Para penyair yang hanya mengolah kata tanpa bobot makna seperti dikecam ayat dalam surat Asy-Syuarā adalah para penyair pada masa Nabi Muhammad Saw. Sedang para penyair beriman dan saleh -yang mendapat pujian dari Allah SWT dalam surat dan ayat yang sama- adalah orang-orang yang memperbanyak zikir dan membaca Alquran.22

Zikir dan Alquran merupakan kekuatan yang mereka nilai lebih dahsyat dari syair. Jika para penyair sesat itu membacakan syairnya, mereka menjawab dengan syair yang bermuatan tauhid, pujian kepada Allah SWT, hikmah, nasehat leluhur, semangat asketik, sastra berkualitas, pujian kepada Rasul, sahabat dan orang-orang shaleh serta nilai-nilai yang tidak tercemar dosa dan aib.

Dalam logika Islam, seorang penyair dengan syair-syair karyanya harus berjalan dalam garis keimanan dan tuntutan yang tertera ayat-ayat surat Asy-Syuarā.

Pengungkapan syair tari Saman Gayo pada persalaman (pembuka) tercermin bagaimana ketauhitan dimaksud muncul dan menjadi bagian yang tak terpisahkan.

Dalam pandangan beberapa kalangan pengungkapan isi syair-syair pada pembukaan tari Saman menginformasikan bahwa ajaran agama Islam yang ditransformasikan bukan lagi sekedar pengamalan amaliah biasa berupa kehidupan sosial keagamaan pada umumnya, tetapi lebih pada unsur-unsur ketauhidan yang biasanya diamalkan oleh para penganut faham ke-sufi-an. Petikan syair di bawah ini merupakan syair pembuka tari Saman yang dapat mencerminkan hal tersebut adalah:
Hmm laila la aho
Hmm laila la aho
Hoya-hoya, sarre e hala lem hahalla
Lahoya hele lem hehelle le enyan-enyan
Ho lam an laho

Laila la aho
Simale munengon kami berseni
Lahoya, sarre e hala lem hahalla
Lahoya hele lem hehelle
Le enyan-enyan
Ho lam an laho

Kalimat dasar dan awal syair tersebut diadaptasi dari kalimat tauhid “Laa Ilaha Illah” yang berarti “Tiada Tuhan selain Allah”. Dilantunkan dalam gerakan awal dalam posisi berlutut solah hendak akan bersujud.

Mistis dan religiusitas syair tersebut didahului dengan suara gumaman yang disebut dengan istilah regum secara bersama dari para penari yang berjumlah ganjil sehingga suara yang dihasilkan seperti menggema.

Suara gumaman atau regum pada mukadimah tari Saman ini oleh sebahagian bahkan oleh masyarakat umum dipahami hal tersebut sebagai pembacaan sebuah mantra atau bagian dari syarat untuk menampilkan tari Saman itu sendiri, meskipun sesungguhnya dalam kontek seni tarik suara dan sastra tradisonal maupun modern hal tersebut dapat dimaksudkan sebagai teknik pengolahan suara untuk menimbulkan verbalitas menjadi lebih dramatik seperti halnya beberapa puisi modern karya Sudtarji Chalsum Bahri.

Dalam pandangan Seyyed Hossein Nasr berangkali inilah yang dimaksud dengan ma’rifat syair.

“Pada akhirnya satu-satunya hal mendasar yang dimiliki logika dan juga syair, sebagaimana faham tradisional, adalah gnosis (ma’rifah) yang terletak pada inti tradisi Timur.
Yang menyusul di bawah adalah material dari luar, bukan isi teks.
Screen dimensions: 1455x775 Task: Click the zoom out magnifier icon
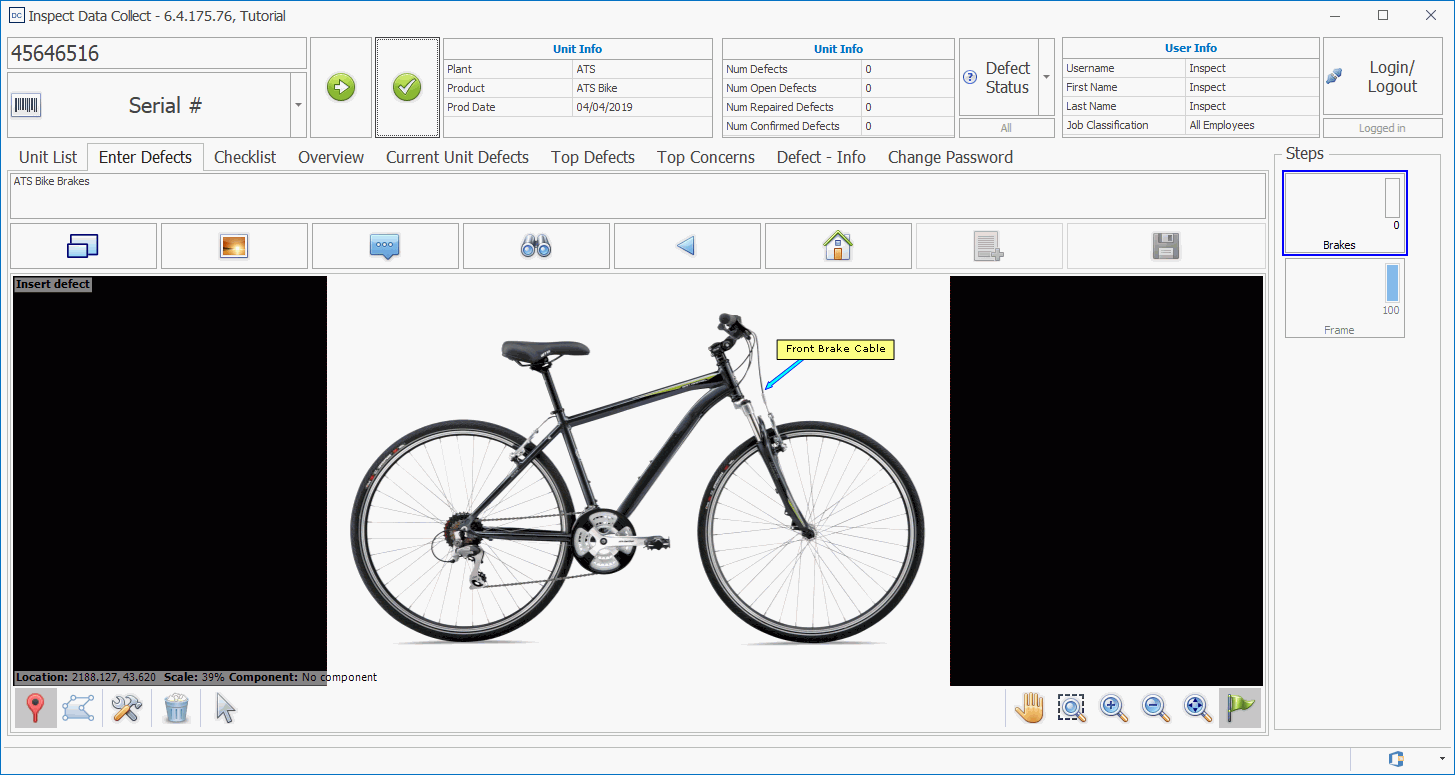coord(1156,708)
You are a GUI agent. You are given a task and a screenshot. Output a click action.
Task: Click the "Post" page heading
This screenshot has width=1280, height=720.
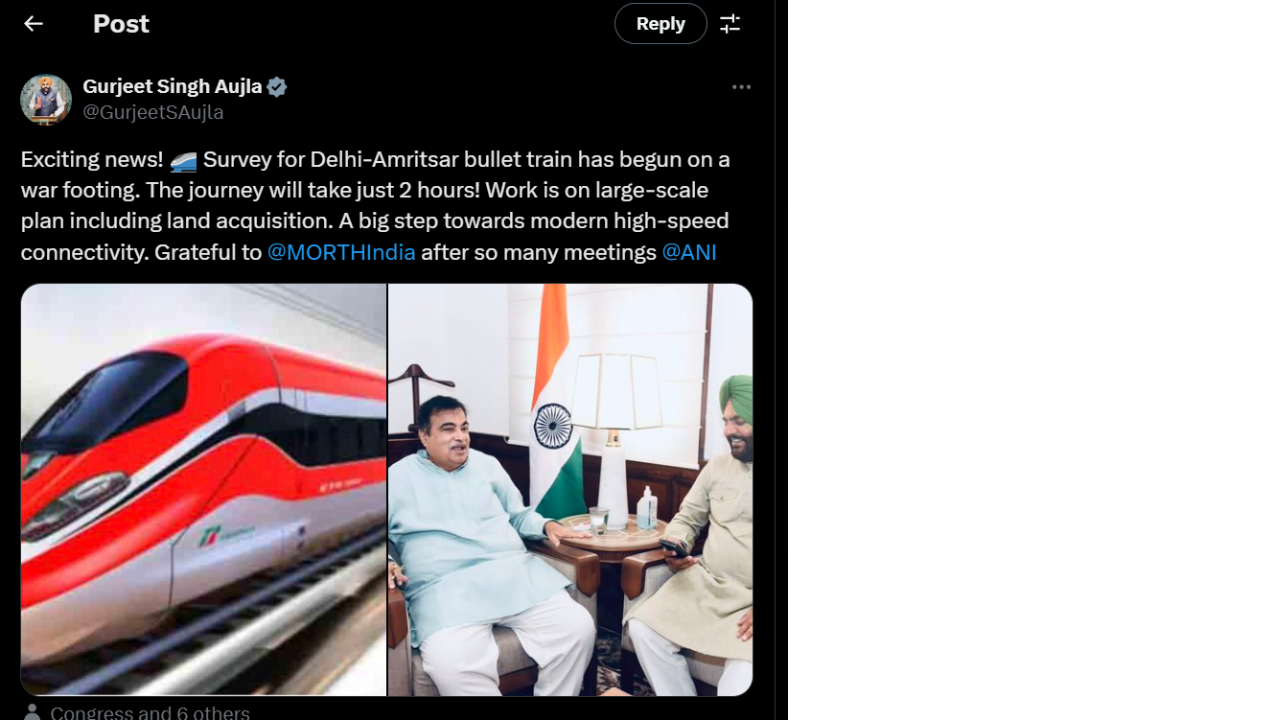(x=121, y=24)
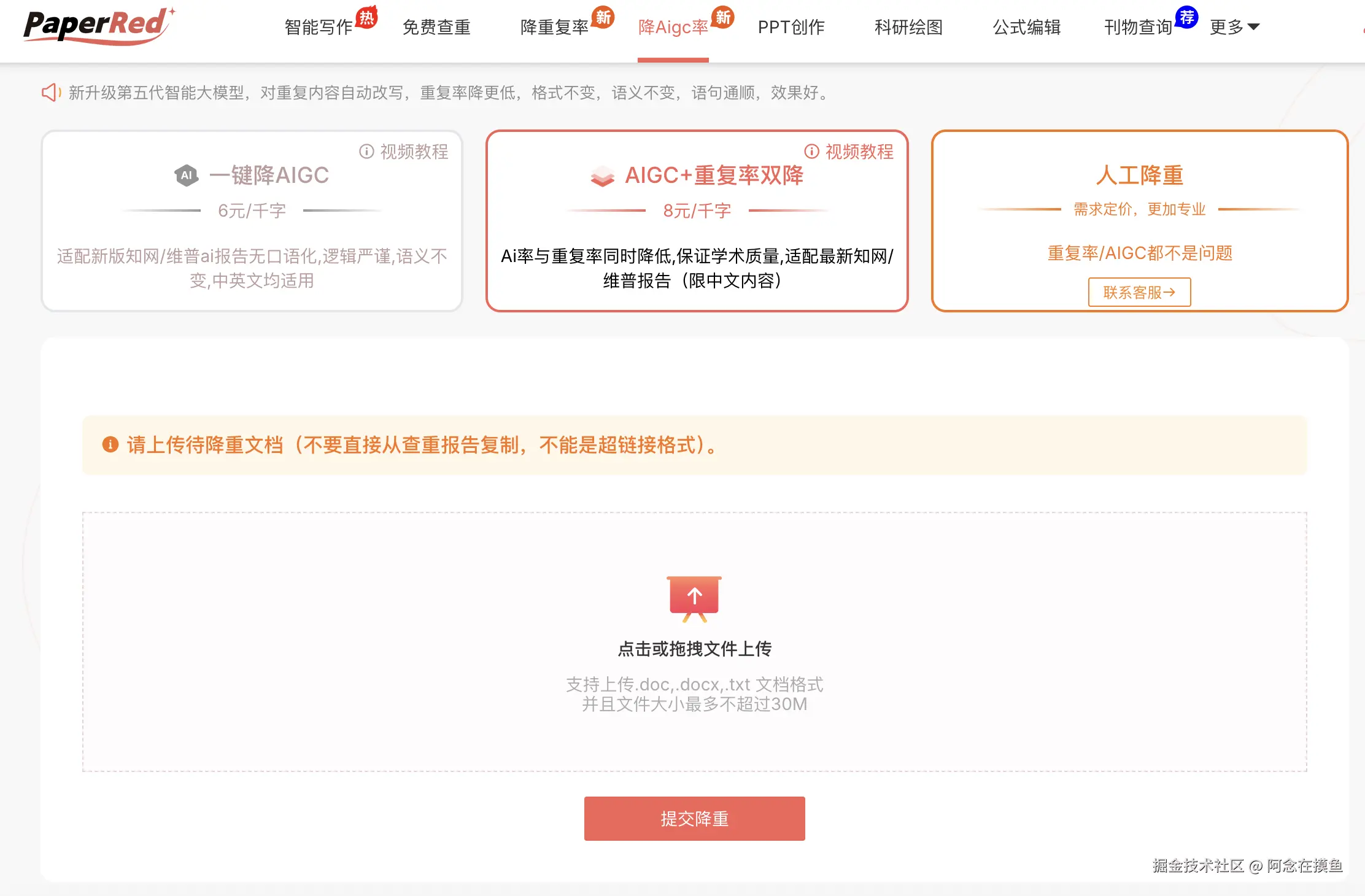Open the 免费查重 tab

click(436, 27)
Karena realitas merupakan sumber hal dari yang logis dan sekaligus sebagai hal yang puitis, maka gnosais atau metafisika tradisional yang mengandung pengetahuan tentang realitas, tidak boleh tidak menjadi dasar bersama yang memungkinkan logika dan syair bertemu dan menjadi sarana dan media dalam menyampaikan kebenaran”.23

Sebagaimana juga pandangan Bambang Sugiharto bahwa pada tahap penjiwaan terdalam atas realitas, seni pada akhirnya adalah komunikasi pengalaman batin ruh sang seniman pada semua ruh manusia lain, komunukasi misteri kehidupan yang terdalam, komunikasi tentang sang Maha Ruh (Tuhan) dibalik segala kejadian. 24

Tari Saman dan Kesenian Gayo Bernafaskan Islam

Sejak masuk dan berkembangnya agama Islam pada abad ke 11 Masehi, atau bahkan beberapa abad sebelumnya ke tanah Gayo dan Aceh, bisa dikatakan sejak itu pula pola dan dinamika kehidupan masyarakatnya diwarnai oleh ajaran agama Islam.
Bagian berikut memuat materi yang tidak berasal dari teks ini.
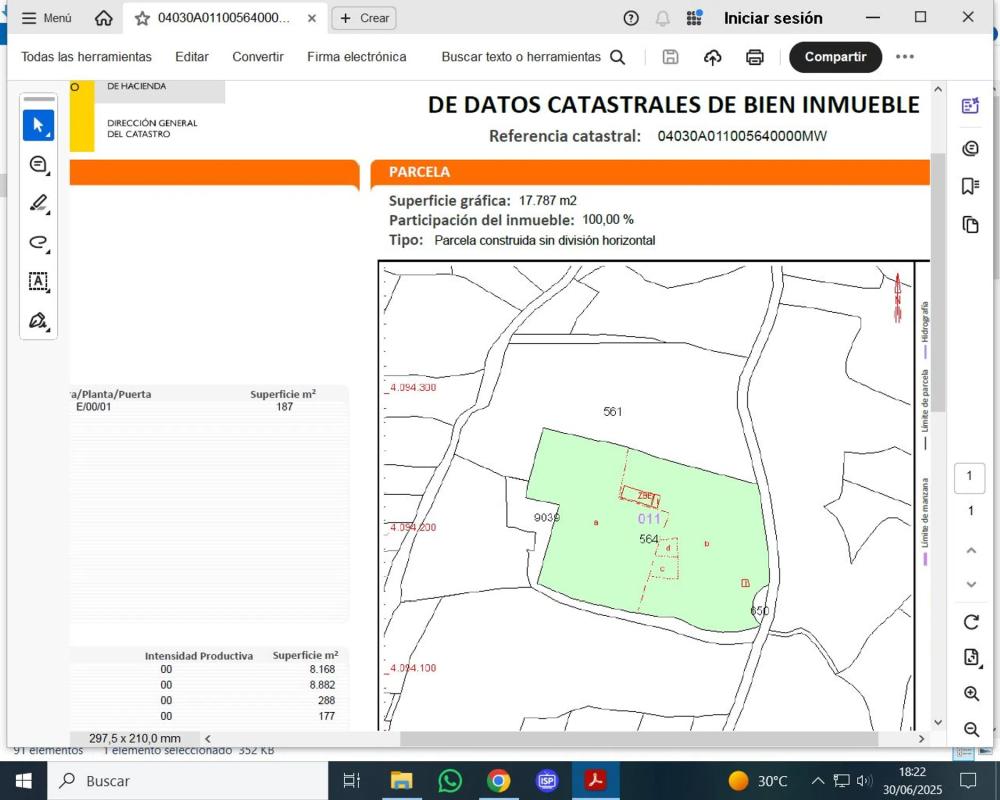Select the add comment tool
1000x800 pixels.
[39, 164]
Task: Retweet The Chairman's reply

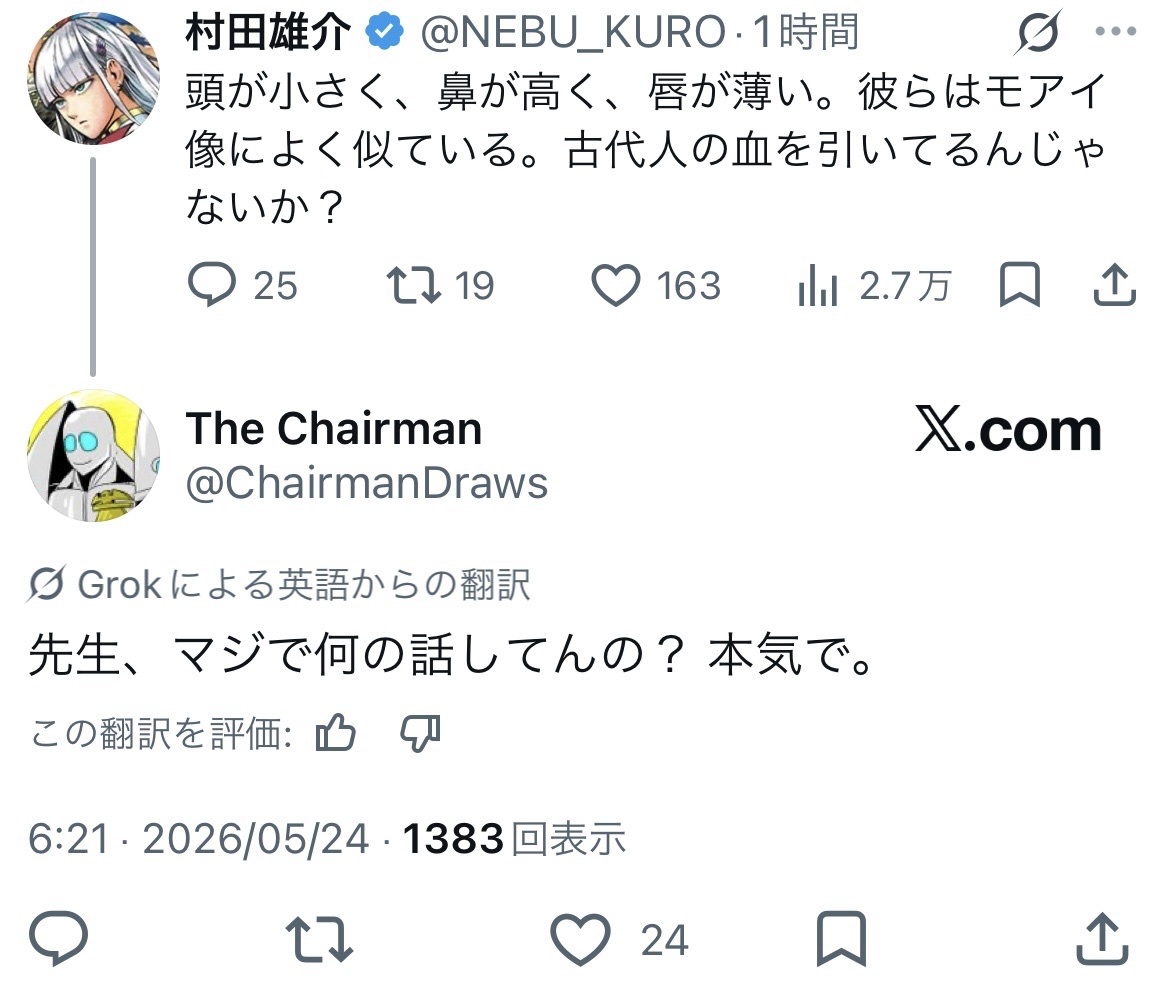Action: click(319, 939)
Mulai dari sistem keperintahan perilaku hidup dalam keseharian sampai kepada pengekspresian jiwa melalui media kesenian, terlebih bentuk-bentuk pengungkapan berupa syair-syair.

Dunia kesenian banyak berperan dalam mentransformasikan sejarah dan peradaban masyarakat secara umum. Banyak literatur tentang perjalanan Aceh sampai saat ini kerap menjadikan media kesenian berupa manuskrip-manuskrip dan sastra lisan sebagai bahan rujukan.

Kesenian Didong, yang tumbuh dan berkembang dalam masyarakat sebagai sastra lisan yang cukup mempunyai social interst dengan unsur utamanya adalah berupa syair-syair. Berbeda dengan tari Saman dengan unsur utamanya berupa gerakan tari yang kompak dan dinamis dengan syair-syair sebagai unsur kedua.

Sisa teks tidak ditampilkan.